*STATED GOAL*. Rewrite the part of the listing that opens with the line containing "This screenshot has width=667, height=375." and closes with the line containing "Task: Click the Stone 2 Type label" as a numbered list, omitting blank lines.
+ + +
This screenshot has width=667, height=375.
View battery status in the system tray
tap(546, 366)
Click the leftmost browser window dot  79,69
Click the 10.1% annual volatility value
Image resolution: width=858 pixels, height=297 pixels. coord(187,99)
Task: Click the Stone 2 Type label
+ + +
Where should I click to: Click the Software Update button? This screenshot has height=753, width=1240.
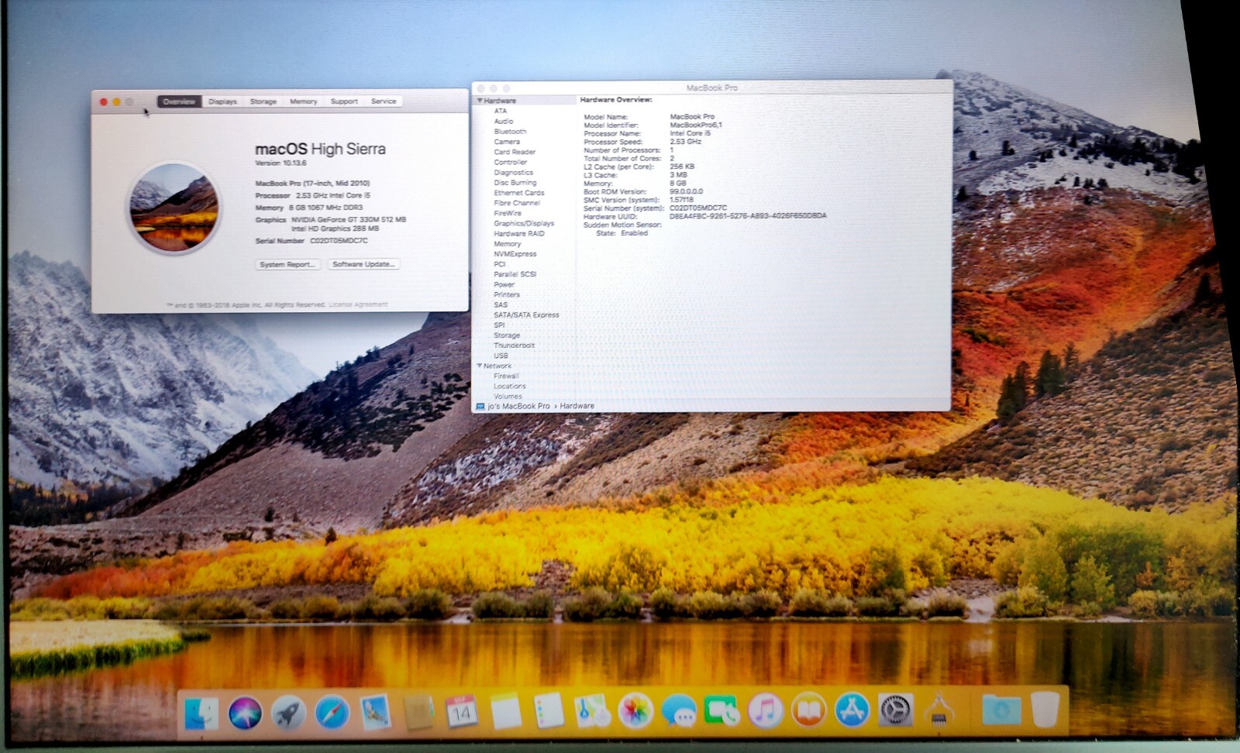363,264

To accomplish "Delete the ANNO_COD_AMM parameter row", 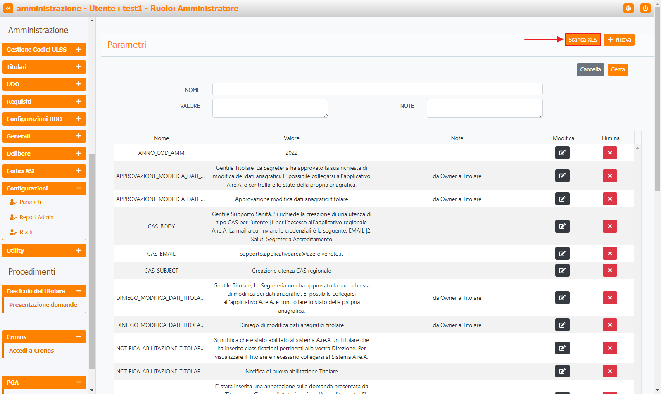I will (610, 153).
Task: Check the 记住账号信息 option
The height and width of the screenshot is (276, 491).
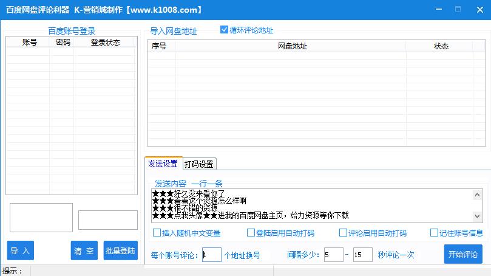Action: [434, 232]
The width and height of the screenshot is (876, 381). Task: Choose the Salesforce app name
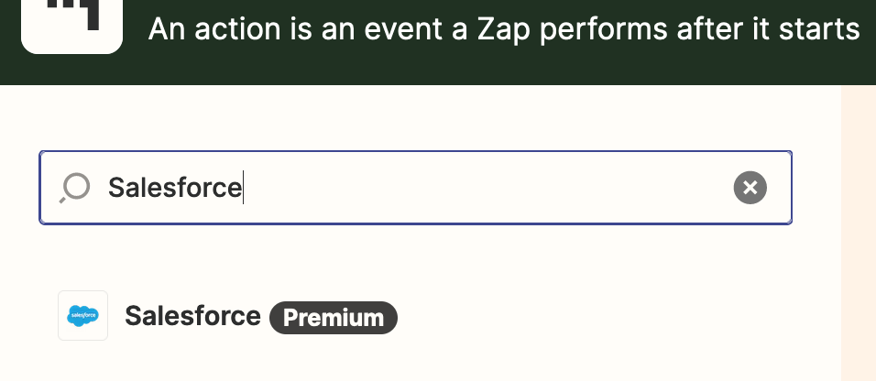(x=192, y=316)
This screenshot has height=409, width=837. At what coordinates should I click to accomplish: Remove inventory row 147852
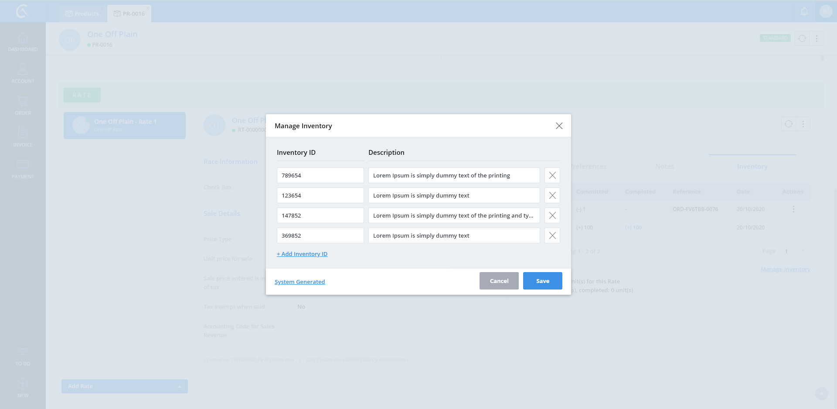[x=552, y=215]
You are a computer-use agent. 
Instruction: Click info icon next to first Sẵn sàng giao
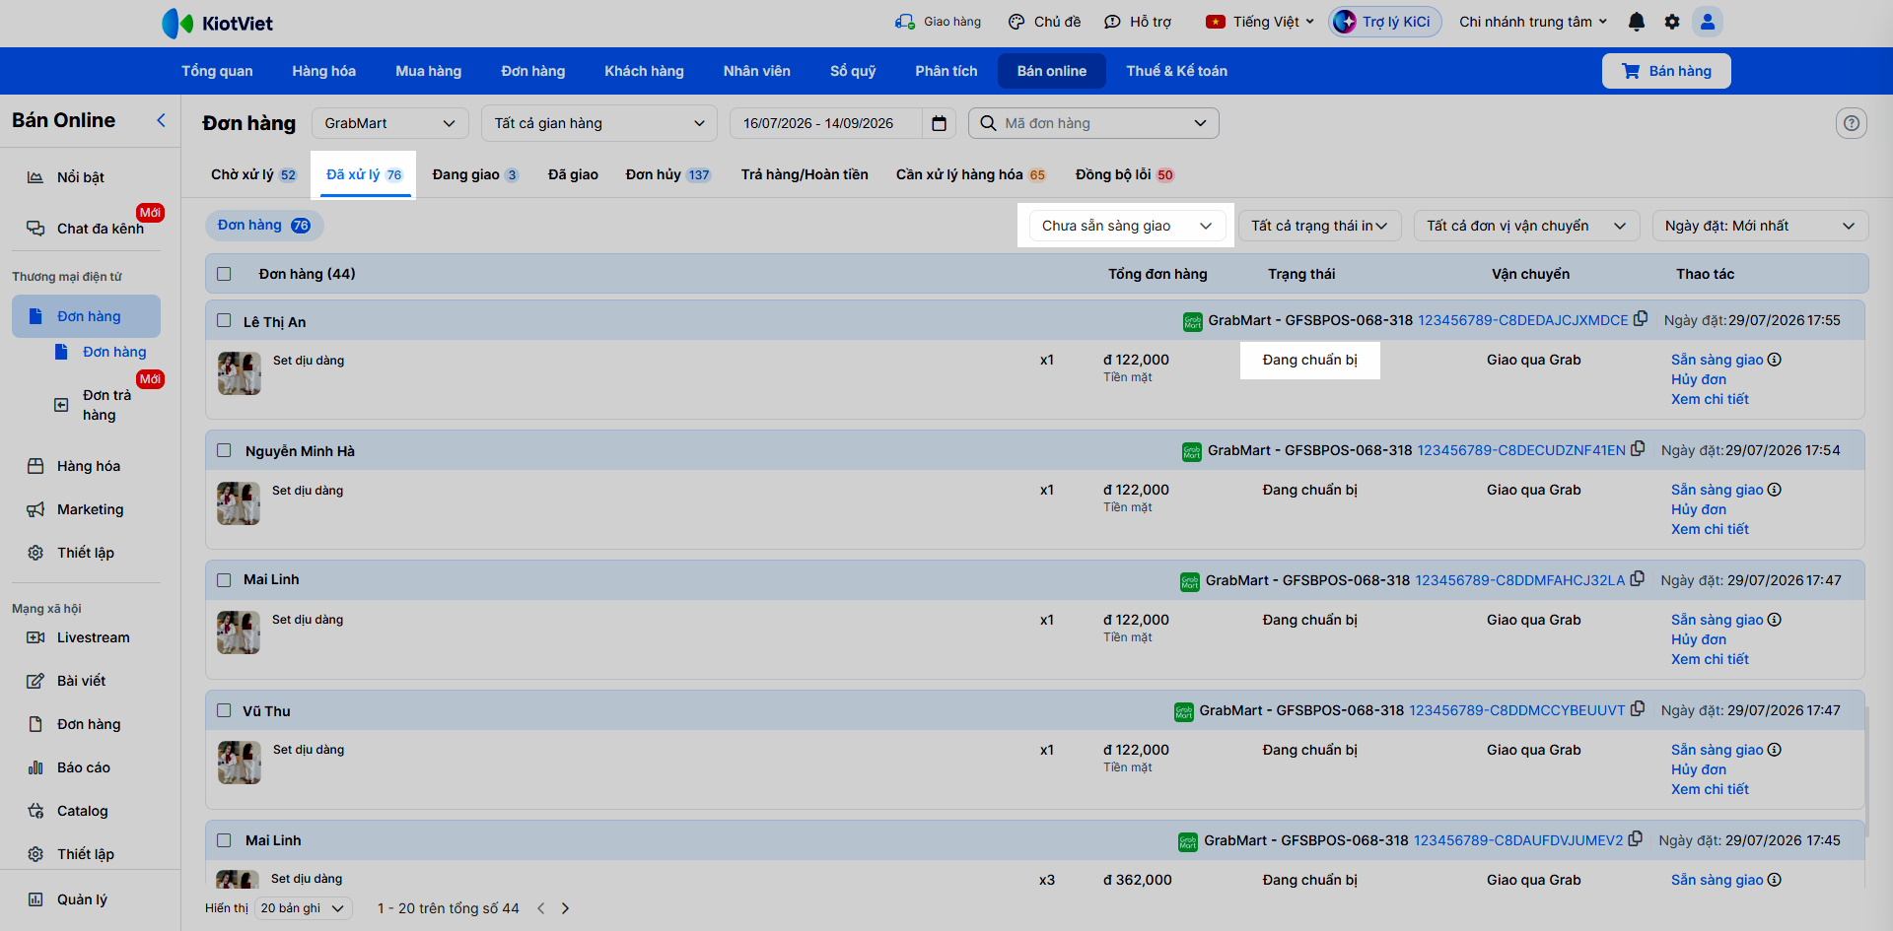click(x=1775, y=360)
+ + +
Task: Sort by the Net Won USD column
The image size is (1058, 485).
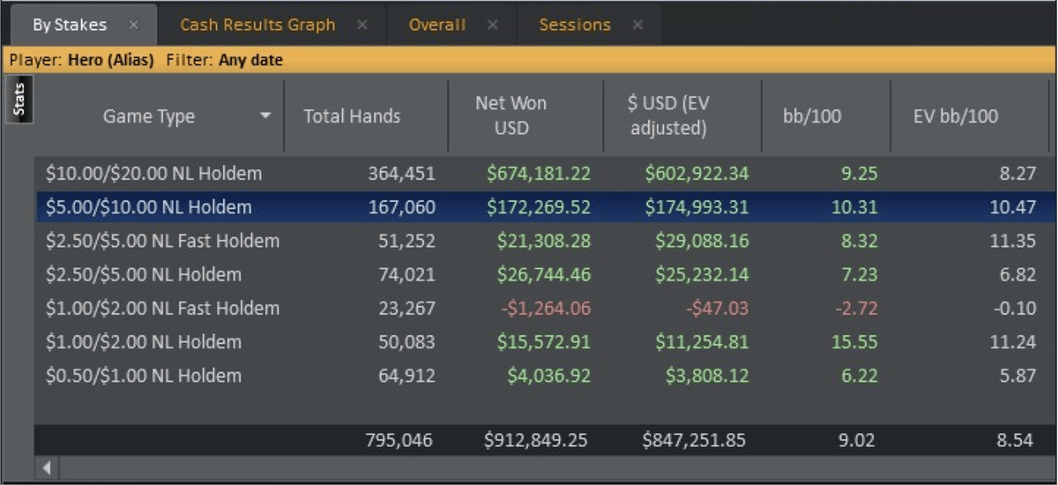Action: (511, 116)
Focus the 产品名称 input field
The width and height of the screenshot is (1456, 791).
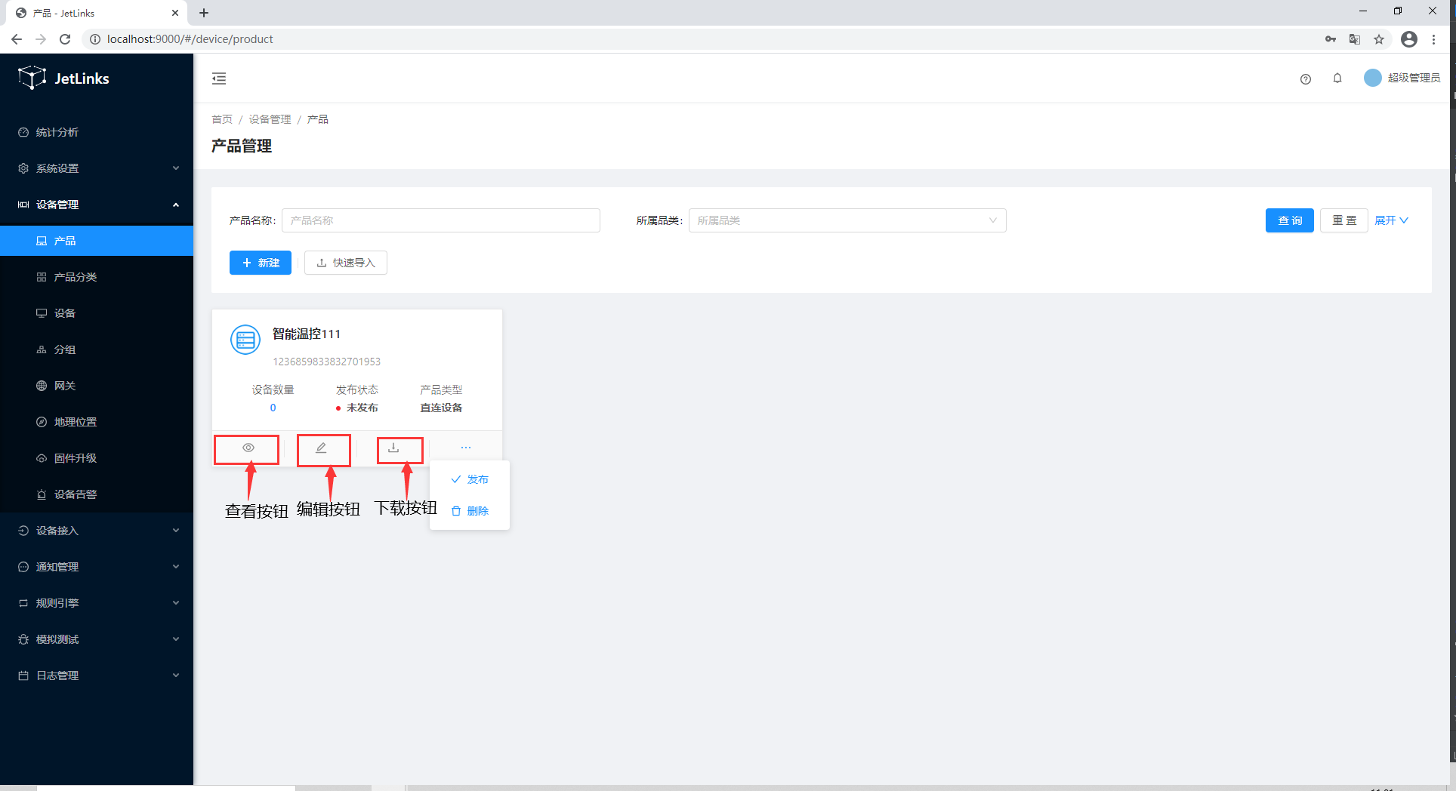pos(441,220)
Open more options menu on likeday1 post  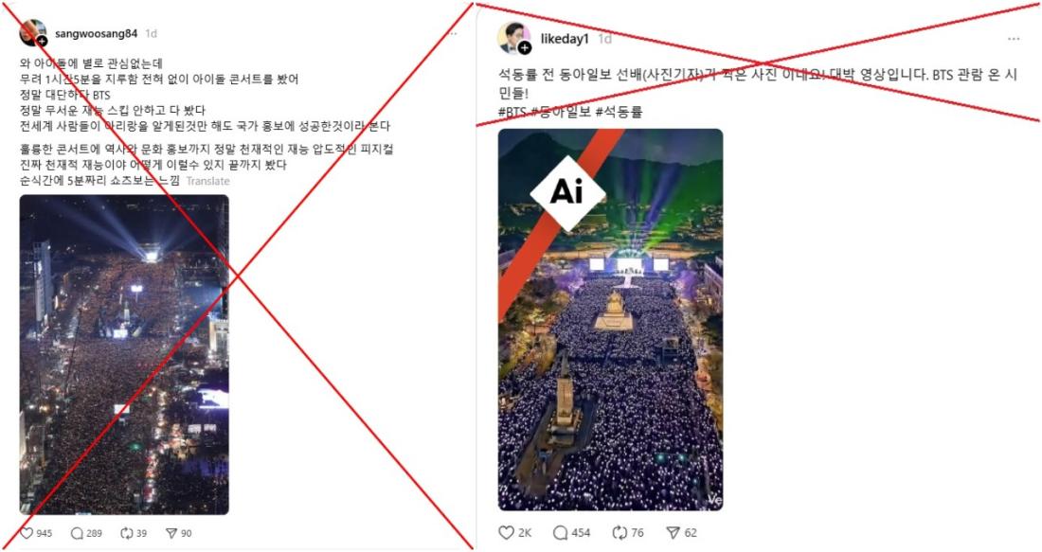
+ + +
*ANSWER IN FULL*.
1. This screenshot has width=667, height=375.
2. View battery status in the system tray
3. tap(546, 366)
4. Click the leftmost browser window dot  79,69
5. Click the 10.1% annual volatility value
6. Image resolution: width=858 pixels, height=297 pixels. coord(187,99)
7. Task: Click the Stone 2 Type label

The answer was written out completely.